Tea Party Boosted Republicans in 2010

  • On: 11/05/2010 08:54:53
  • In: Elections
  • By Robert Romano

    There is no question that the tea party movement has dramatically contributed to the Republican takeover of the House of Representatives and narrowing the margin in the Senate. In addition to providing boosted turnout — it helped raise turnout to an estimated 41.5 percent (some 90 million) — since early 2009, the tea parties and other citizen activists have helped to dramatically shape the debate toward limiting the size and scope of government.

    In fact, the American people set the agenda in the midterms. Their staunch opposition to the failed $812 “stimulus”, ObamaCare, the carbon cap-and-tax, bailouts, and government takeovers emboldened, empowered, and encouraged Republicans on Capitol Hill to take strong a stand on their behalf.

    Whoever is saying the tea parties were somehow a hindrance to the GOP in 2010 need to get their heads examined. Republicans in the House picked up the most seats of either party since 1948. To argue the tea parties were inconsequential, or an impediment, one has to maintain that such a turnaround in the fortunes of Republicans was somehow inevitable.

    It was not.

    Americans for Limited Government President Bill Wilson recently wrote that Republican opposition to the Obama statist agenda “gave the American people confidence that they had representation — that they had a voice.” That was a critical development. Republicans were extremely unpopular when they were completely driven out of power in 2008.

    Nor was there any guarantee after Obama was elected that the GOP would even unite against his agenda. When they did, that was when the American people responded.

    So far, for House Republican Leader John Boehner, the mandate for Republicans to govern is a two-way street. “Our pledge is to listen to the American people, and to focus on their priorities, and that’s exactly what we’re going to do,” he said at a joint press conference with Senate Minority Leader Mitch McConnell and Mississippi Governor Haley Barbour.

    Boehner defined what he said were “the people’s priorities: creating jobs, cutting spending, and reforming the way Congress does its business.”

    “It’s not just what the American people are demanding, it’s what they are expecting from us,” Boehner added. “The real question now is this: Are we going to listen to the American people?”

    Wilson called the outcome of the election “decisive,” adding that “The American people have spoken, and because of their efforts, House Republicans and a growing number of Senate Republicans have been offered a second chance to bring the nation’s fiscal house into order.”

    “But the work is not over with a mere election,” Wilson added. “Now, the American people must hold the new Congress accountable for their pledges to pay down the debt, repeal ObamaCare, create jobs, and end the bailouts once and for all.”

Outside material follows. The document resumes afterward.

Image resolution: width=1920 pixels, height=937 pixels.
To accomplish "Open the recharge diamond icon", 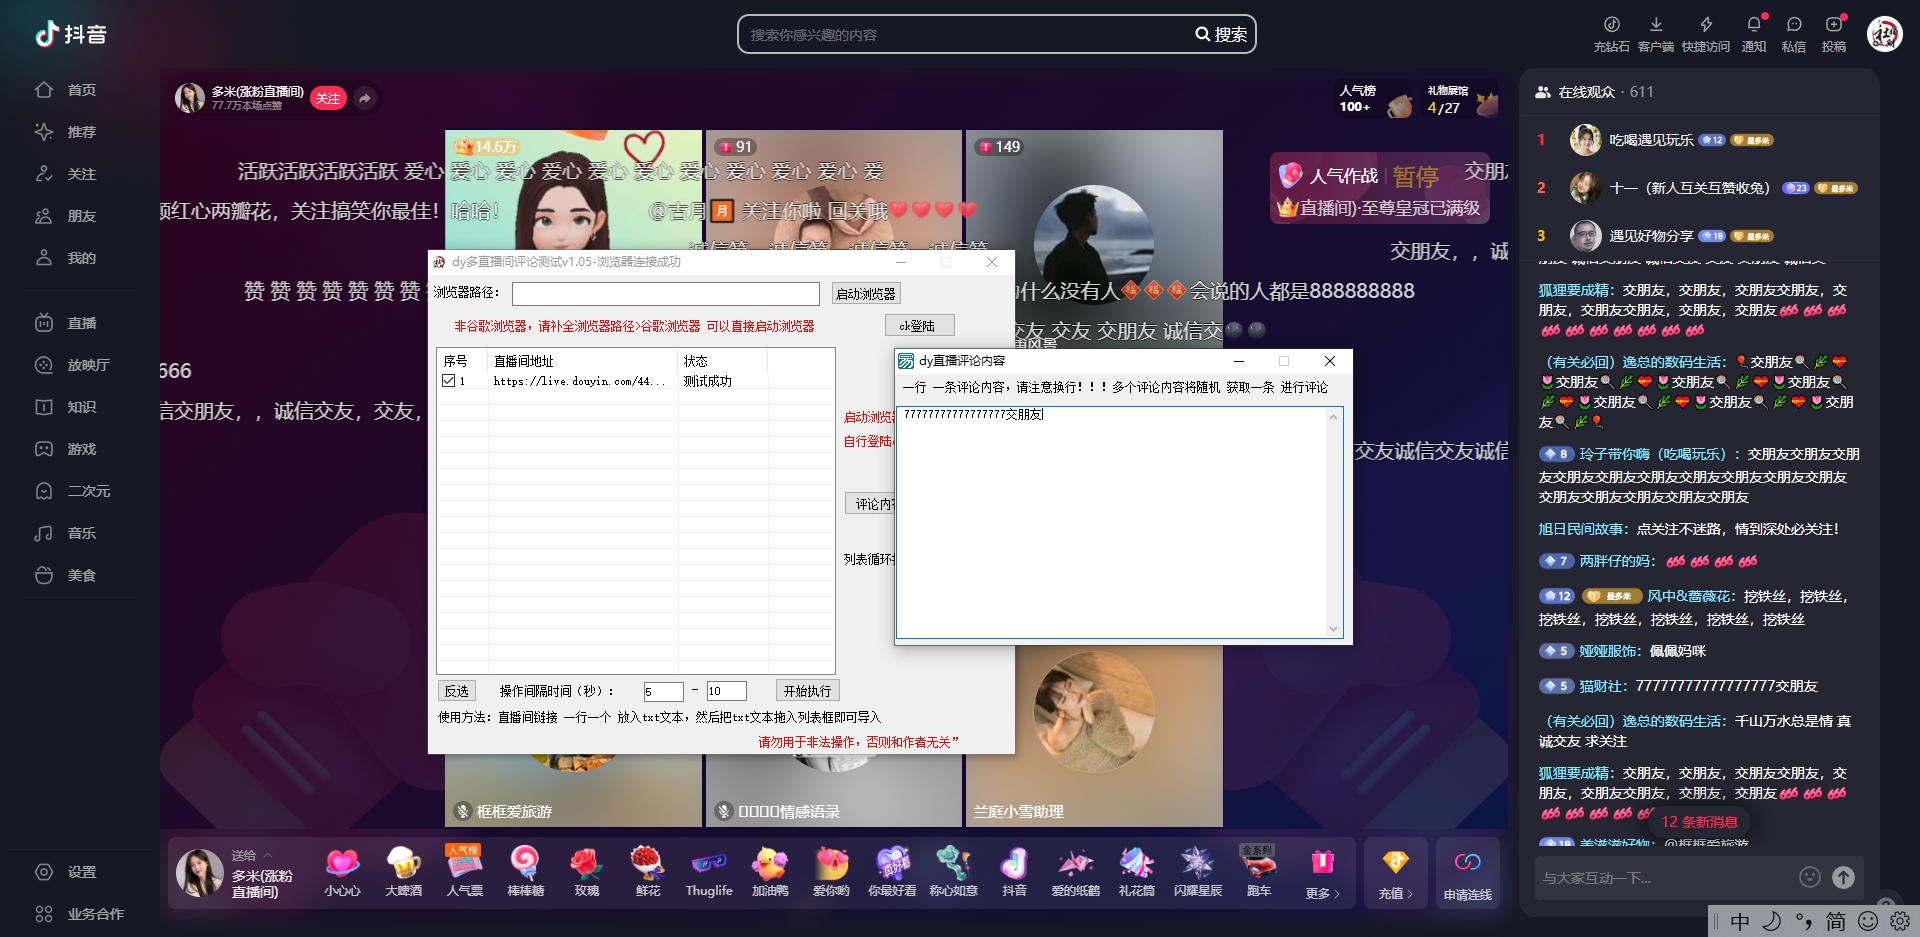I will point(1395,864).
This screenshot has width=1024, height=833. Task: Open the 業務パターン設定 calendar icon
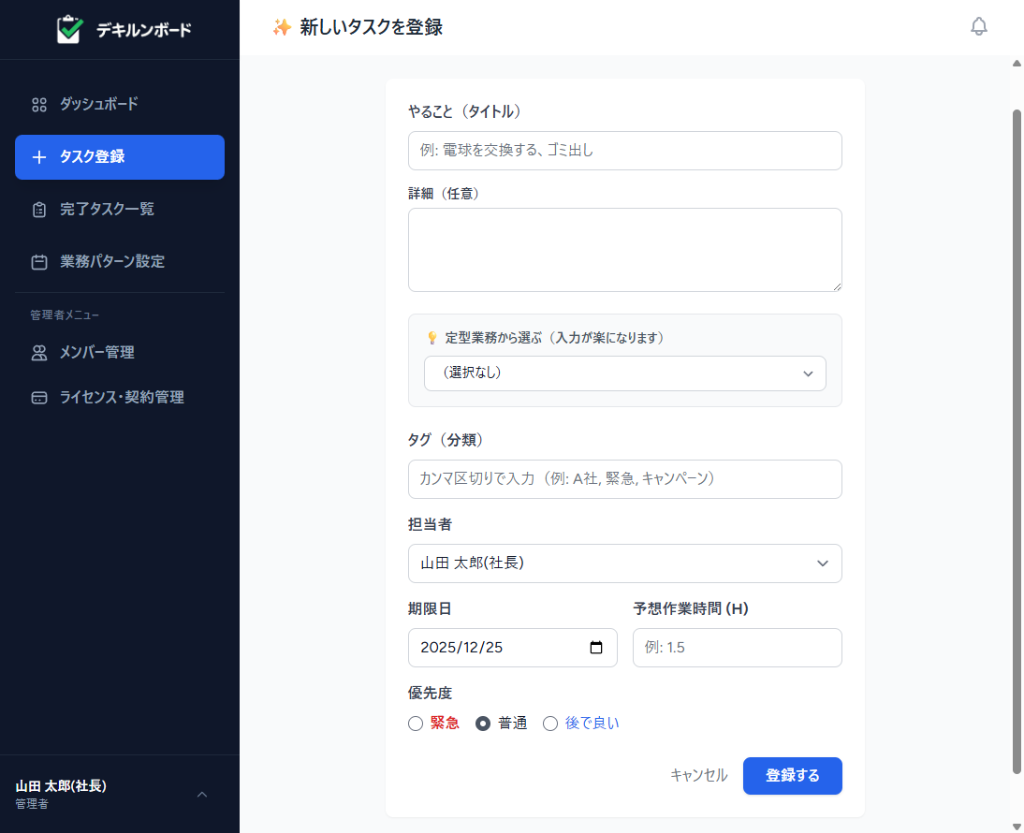tap(38, 261)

    Speaking to Newsweek, ALG Research Director Don Todd said, “The heavy lifting will take place after the election. The public makes it feasible for Congress to do the things they want it to do.”

    Wilson urged tea parties and other citizen activists “to continue their patriotic efforts rein in what has been an unaccountable government, and to hold them responsible for what happens next.”

    Wilson said the early indications that Republicans are listening are “favorable,” and wrote that Boehner and McConnell “deserve praise for leading the opposition during the first two dark years of the Obama presidency.”

    Certainly, it is clear that Republicans have been given a new lease on political life by the American people. This would not have been possible if Republicans were divided on Capitol Hill over whether to support the Obama agenda. That would have had the effect of sucking the energy out of the tea party movement, and would have wrecked their 2010 prospects.

    At the press conference, McConnell said that Democrats “may have missed the message” of the elections. “I get the impression that they’re thinking — their view is that [Republicans] have not cooperated enough. I think what the American people were saying yesterday that they appreciated us saying ‘no’ to the things that the American people indicated they were not in favor of.”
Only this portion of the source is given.